Southwest Airlines is really glad to turn its Boeing 717s over to Delta Air Lines. So glad, in fact, that Southwest is paying the $100 million needed to repaint the 88 jets and redo their interiors.

That’s $50 million more than Southwest was planning to spend to convert those airplanes, now in the AirTran Airways fleet, as they would come over to the Southwest fleet.

Southwest decided soon after its May 2, 2011, merger with AirTran that it would prefer not to fly the 117-seat Boeing 717s.

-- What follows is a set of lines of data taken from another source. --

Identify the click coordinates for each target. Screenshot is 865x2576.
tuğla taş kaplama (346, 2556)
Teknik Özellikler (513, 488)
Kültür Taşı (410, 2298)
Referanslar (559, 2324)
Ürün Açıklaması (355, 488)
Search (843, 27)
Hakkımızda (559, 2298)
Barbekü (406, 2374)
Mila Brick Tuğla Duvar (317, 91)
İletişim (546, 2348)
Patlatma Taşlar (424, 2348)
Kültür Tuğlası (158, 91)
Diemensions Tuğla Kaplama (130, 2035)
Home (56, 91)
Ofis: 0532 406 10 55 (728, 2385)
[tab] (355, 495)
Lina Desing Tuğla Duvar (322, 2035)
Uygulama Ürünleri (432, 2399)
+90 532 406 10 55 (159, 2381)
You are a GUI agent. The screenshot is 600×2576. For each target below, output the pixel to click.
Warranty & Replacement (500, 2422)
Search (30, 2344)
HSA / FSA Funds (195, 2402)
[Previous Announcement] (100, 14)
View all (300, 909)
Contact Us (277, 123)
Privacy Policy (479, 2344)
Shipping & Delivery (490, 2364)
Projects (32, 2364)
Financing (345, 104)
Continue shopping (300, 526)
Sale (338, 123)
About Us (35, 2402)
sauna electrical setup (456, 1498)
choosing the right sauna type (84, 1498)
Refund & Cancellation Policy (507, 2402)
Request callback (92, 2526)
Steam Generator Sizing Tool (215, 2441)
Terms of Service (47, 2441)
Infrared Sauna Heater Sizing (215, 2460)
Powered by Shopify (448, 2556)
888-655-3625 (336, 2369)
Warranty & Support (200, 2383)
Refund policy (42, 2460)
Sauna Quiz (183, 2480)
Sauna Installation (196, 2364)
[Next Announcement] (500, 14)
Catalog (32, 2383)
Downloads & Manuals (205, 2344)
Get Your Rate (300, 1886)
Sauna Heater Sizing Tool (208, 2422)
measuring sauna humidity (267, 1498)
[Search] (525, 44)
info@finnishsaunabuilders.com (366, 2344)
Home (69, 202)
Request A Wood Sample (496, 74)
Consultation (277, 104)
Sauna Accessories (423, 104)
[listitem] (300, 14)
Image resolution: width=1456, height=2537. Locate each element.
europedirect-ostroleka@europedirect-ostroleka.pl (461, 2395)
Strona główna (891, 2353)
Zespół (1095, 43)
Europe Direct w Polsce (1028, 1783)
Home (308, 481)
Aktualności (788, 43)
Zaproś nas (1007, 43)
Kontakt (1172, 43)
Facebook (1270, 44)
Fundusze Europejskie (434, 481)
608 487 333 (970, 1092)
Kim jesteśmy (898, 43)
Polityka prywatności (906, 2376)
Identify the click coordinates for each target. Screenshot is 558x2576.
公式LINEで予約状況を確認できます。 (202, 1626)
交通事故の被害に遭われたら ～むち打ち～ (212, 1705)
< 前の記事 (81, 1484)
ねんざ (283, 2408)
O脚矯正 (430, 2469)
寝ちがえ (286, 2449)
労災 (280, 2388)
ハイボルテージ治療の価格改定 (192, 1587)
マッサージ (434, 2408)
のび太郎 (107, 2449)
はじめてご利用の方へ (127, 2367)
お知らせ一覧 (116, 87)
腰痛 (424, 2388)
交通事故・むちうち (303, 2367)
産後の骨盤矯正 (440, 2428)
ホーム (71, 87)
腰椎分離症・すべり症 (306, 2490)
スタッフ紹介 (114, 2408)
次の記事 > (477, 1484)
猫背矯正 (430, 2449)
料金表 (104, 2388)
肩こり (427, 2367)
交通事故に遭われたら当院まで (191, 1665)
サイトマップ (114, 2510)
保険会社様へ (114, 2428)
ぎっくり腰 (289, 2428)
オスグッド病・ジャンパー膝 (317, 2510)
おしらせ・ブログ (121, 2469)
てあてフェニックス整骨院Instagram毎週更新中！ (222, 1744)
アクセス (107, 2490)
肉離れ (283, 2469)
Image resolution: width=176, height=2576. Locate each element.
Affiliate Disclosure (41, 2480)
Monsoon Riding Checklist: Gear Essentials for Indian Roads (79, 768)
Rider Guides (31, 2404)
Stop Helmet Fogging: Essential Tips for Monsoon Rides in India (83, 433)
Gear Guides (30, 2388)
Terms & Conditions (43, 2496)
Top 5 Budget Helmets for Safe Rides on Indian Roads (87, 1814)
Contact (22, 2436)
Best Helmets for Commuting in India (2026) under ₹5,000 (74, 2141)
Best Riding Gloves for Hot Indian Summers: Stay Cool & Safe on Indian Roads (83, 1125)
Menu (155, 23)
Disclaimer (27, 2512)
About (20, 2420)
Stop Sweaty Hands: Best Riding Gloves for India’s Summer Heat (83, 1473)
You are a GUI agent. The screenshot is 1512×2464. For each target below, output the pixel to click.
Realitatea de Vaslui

Two months ago, Southwest announced that Southwest would sublease the airplanes to Delta – 16 in 2013, 36 in 2014 and 36 in 2015.

 “For us to make a deal with Delta, we agreed to pay those conversion costs,” Southwest chairman and CEO Gary Kelly said Thursday on Southwest’s Q2 earnings call.

Southwest “amazingly found a home for all 88 of those aircraft,” Kelly said. “You might think of it as a volume discount that we were willing to offer to induce our sublease customers to take those aircraft.”

Southwest projects that it’ll bring in more revenues by flying larger Boeing 737s than the smaller 717s – more seats at about the same fuel and other operating costs.

“The value that we get from not flying the 717s and instead flying the 737s is substantial,” Kelly said. “So we’ll pay for that conversion cost in the first six months.”

Chief financial officer Laura Wright said Southwest will actually book about a $140 million charge for the project in the third quarter. But the net cost for converting the aircraft will be only $100 million.

The remainder is “financial assistance that is being provided by the manufacturer [Boeing] that will be recorded on our financial statements as a reduction in aircraft basis on future deliveries,” Wright said.